=== Excerpted records ===

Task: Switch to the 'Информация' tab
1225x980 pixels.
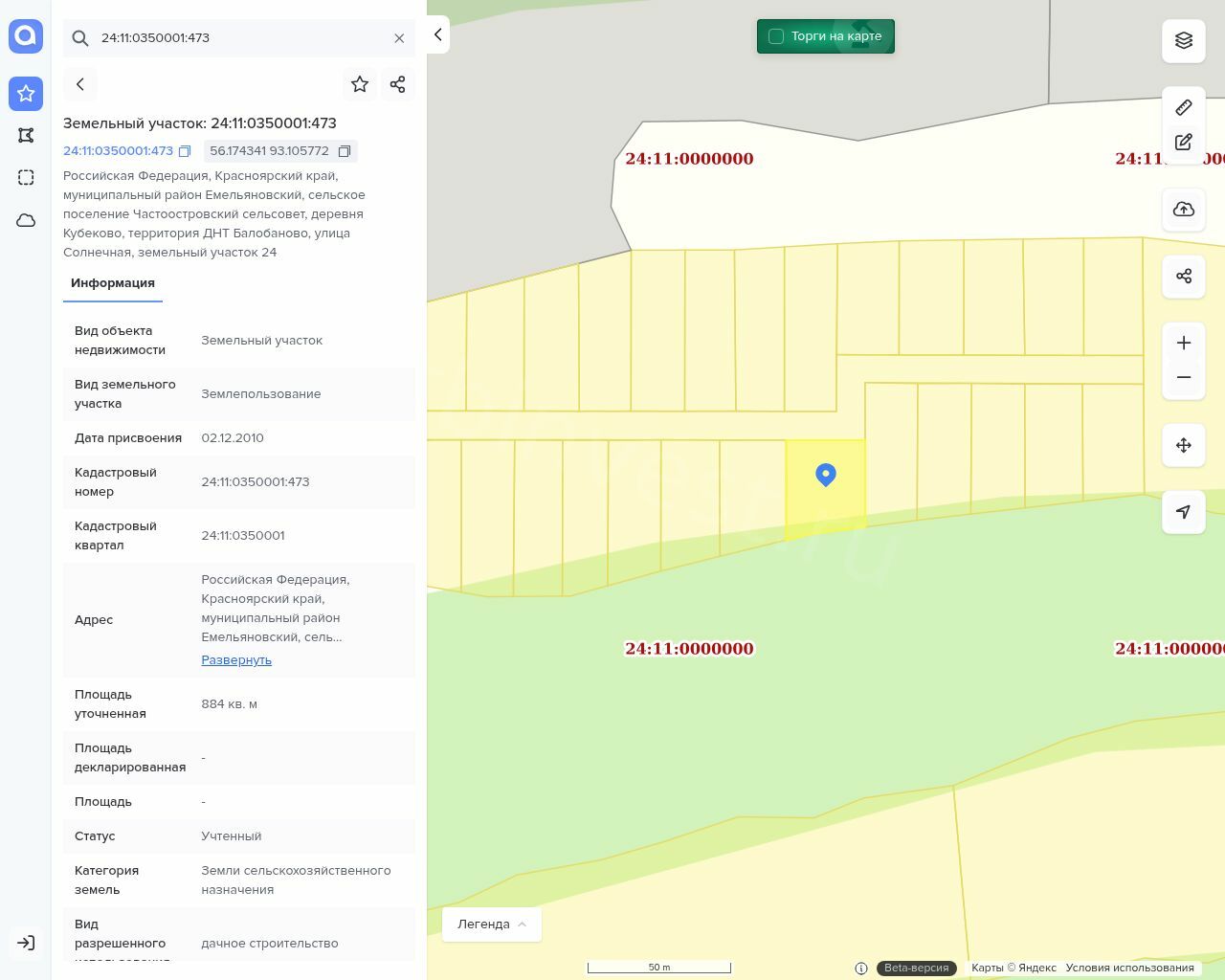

===
=== Excerpted records ===

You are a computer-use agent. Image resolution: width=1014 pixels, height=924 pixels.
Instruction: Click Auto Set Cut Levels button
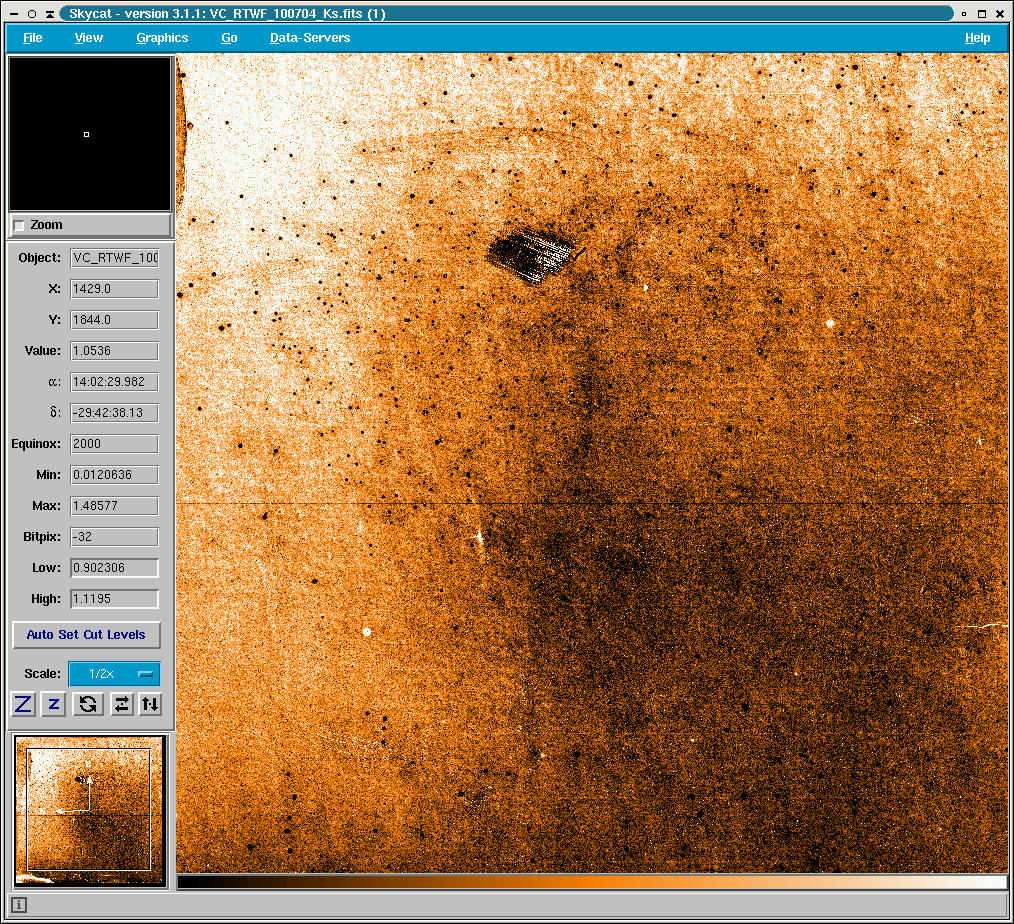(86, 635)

===
=== Excerpted records ===

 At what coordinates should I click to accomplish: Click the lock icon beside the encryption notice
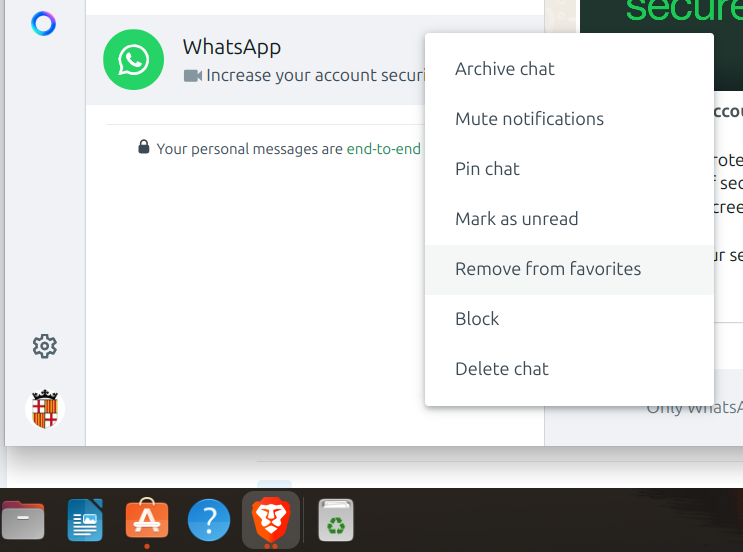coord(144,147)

===

- [Task item]: Which lines above run from the one containing "Task: Switch to the 'Информация' tab" to the one containing "1225x980 pixels."? Give them again exactly, both ends included.

- [Response]:
Task: Switch to the 'Информация' tab
1225x980 pixels.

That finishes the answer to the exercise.